The history of printing goes back to the duplication of images by means of stamps in very early times. The use of round seals for rolling an impression into clay tablets goes back to early Mesopotamian civilization before 3000 BCE, where they are the most common works of art to survive, and feature complex and beautiful images. In both China and Egypt, the use of small stamps for seals preceded the use of larger blocks.
In China, India and Europe, the printing of cloth certainly preceded the printing of paper or papyrus. The process is essentially the same - in Europe special presentation impressions of prints were often printed on silk until the seventeenth century.
The earliest documented evidence of printing dates back to the 2nd century when the ancient Chinese started using wooden blocks to transfer images of flowers on silk. Around the 4th century, woodblock printing on cloth was practiced in Roman Egypt. The Chinese began printing on paper in the 7th century, and they created the Diamond Sutra, the first complete printed book, in 868. The first movable type printing system was invented by Pi Sheng in China around 1040. This printing device used movable metal type pieces to produce prints, and it made the process of printing more efficient and flexible. Nonetheless, since it was made of clay, it broke easily. In the 13thcentury, the Koreans created a metal type movable printing device, which applied the typecasting method that was used in coin casting.

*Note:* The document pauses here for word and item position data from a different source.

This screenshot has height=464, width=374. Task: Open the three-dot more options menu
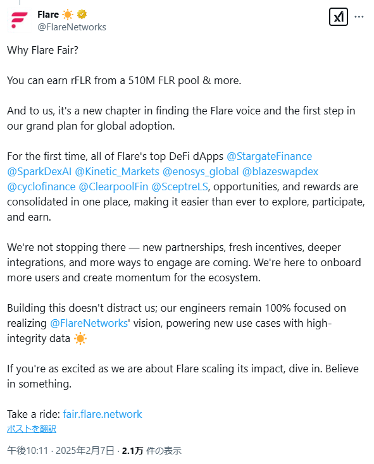pos(359,17)
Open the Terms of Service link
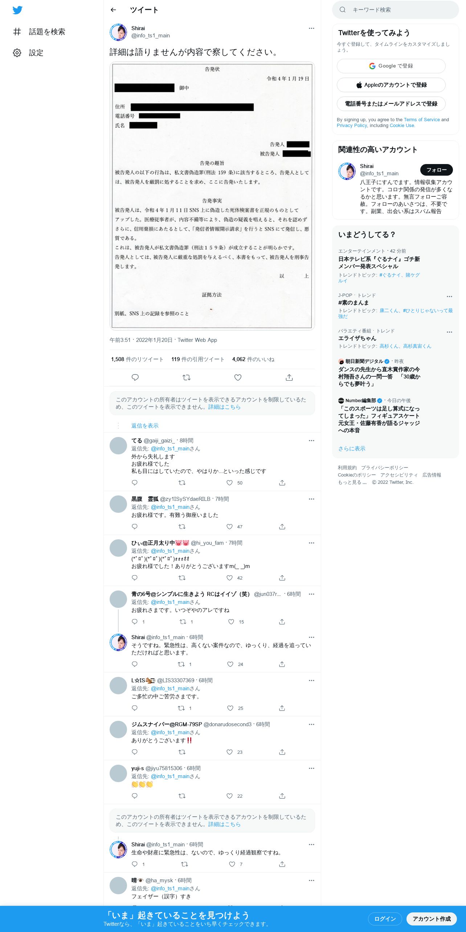466x932 pixels. pos(422,119)
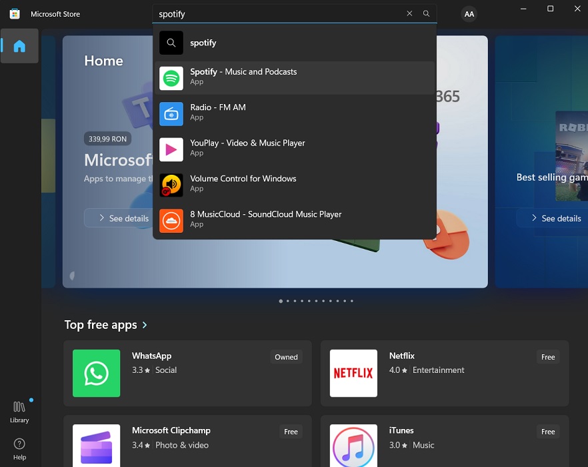Click the Microsoft Clipchamp icon

point(96,445)
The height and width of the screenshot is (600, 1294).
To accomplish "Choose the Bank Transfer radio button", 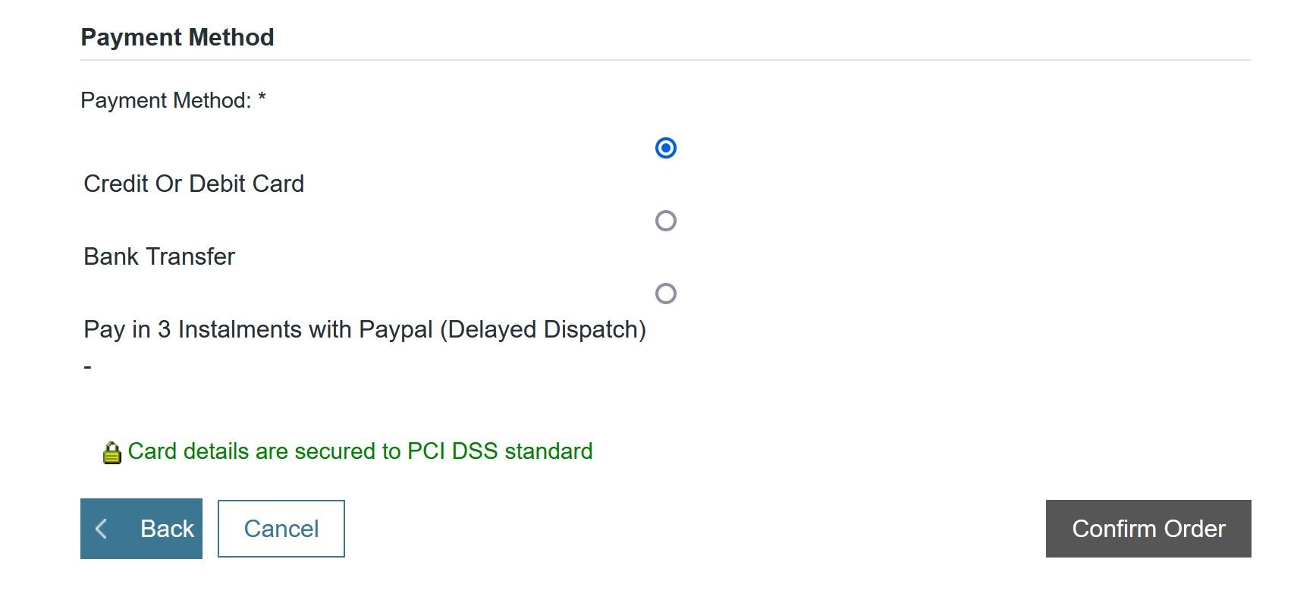I will 665,221.
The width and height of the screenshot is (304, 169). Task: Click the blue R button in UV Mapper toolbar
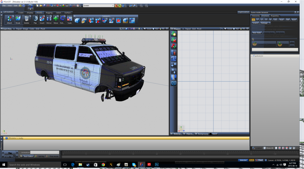point(174,83)
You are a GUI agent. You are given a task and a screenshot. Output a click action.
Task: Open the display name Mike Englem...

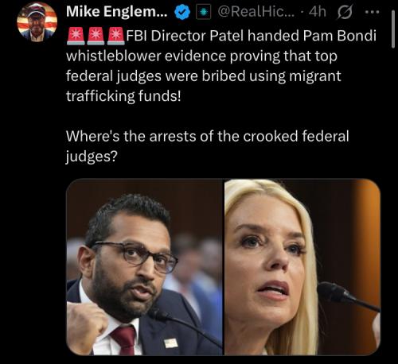click(117, 12)
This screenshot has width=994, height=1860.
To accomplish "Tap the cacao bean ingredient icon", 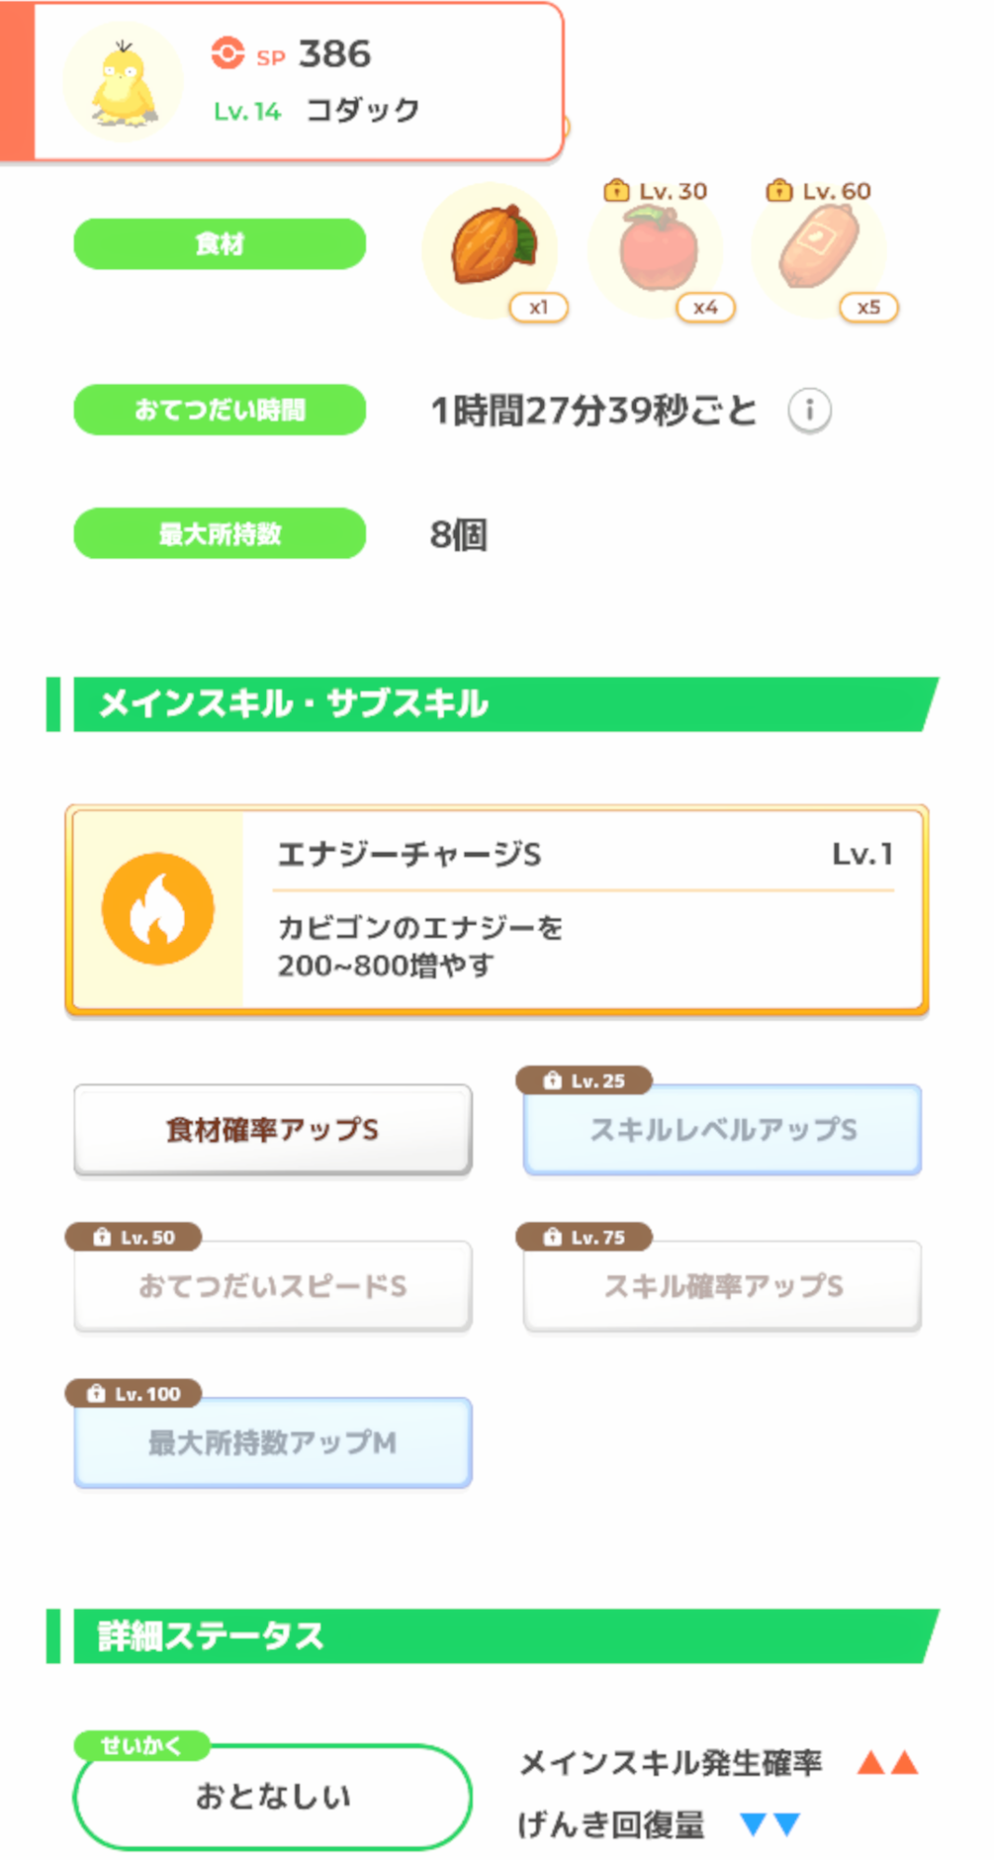I will coord(491,246).
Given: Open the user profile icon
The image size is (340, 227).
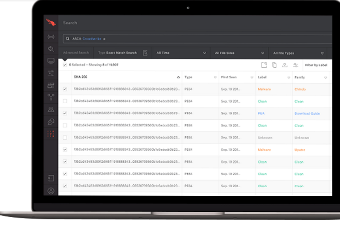Looking at the screenshot, I should 51,191.
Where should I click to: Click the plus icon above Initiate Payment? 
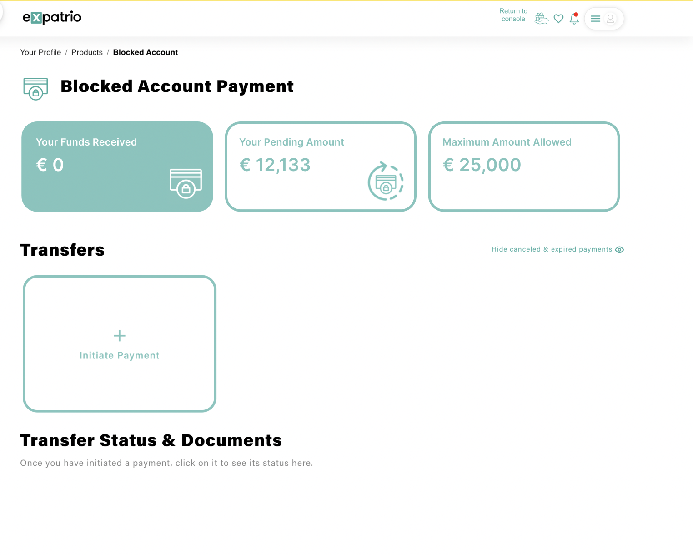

The key figure in the history of printing is Johann Gutenberg (1400 - 1468) of Mainz, Germany. He was a silversmith by profession. Around 1430-40 he invented movable, interchangeable, re-usable type, for printing on wooden press (adopted from wine or cheese using a printing ink of a composition invented by him. It was an oily, varnish-like ink made of soot, turpentine, and walnut oil.
His business was backed by a man called Fust (or Faust) and he had an assistant Peter Scha - the print shop probably had around 25 staff and aimed to print around six pages of a book per day. His masterpiece is the Bible printed in 1453-4 , 180 copies were made, each of 1282 pages with 42 lines in two columns. They were designed to be completed by colouring main capitals etc by hand. 48 copies are known to exist now ( a very fine copy is held in the John Rylands Library in Manchester).
Gutenberg's actual technique of making movable type remains unclear; he was familiar with the craft of casting metal from a reverse impression. He may have made castings from sand or plaster, but we probably shall never know for certain. However we know that a few years after his death the process used involved the production of a metal punch, the end of which would have been cut to produce a reverse impression of the type.
His invention of the printing press is widely thought of as the origin of mass communication-- it marked Western culture's first viable method of disseminating ideas and information from a single source to a large and far-ranging audience. A closer look at the history of print, however, shows that the invention of the printing press depended on a confluence of both cultural and technological forces that had been unfolding for several centuries.
Print culture and technology also needed to go through centuries of change after Gutenberg's time before the "massification" of audiences could fully crystallize.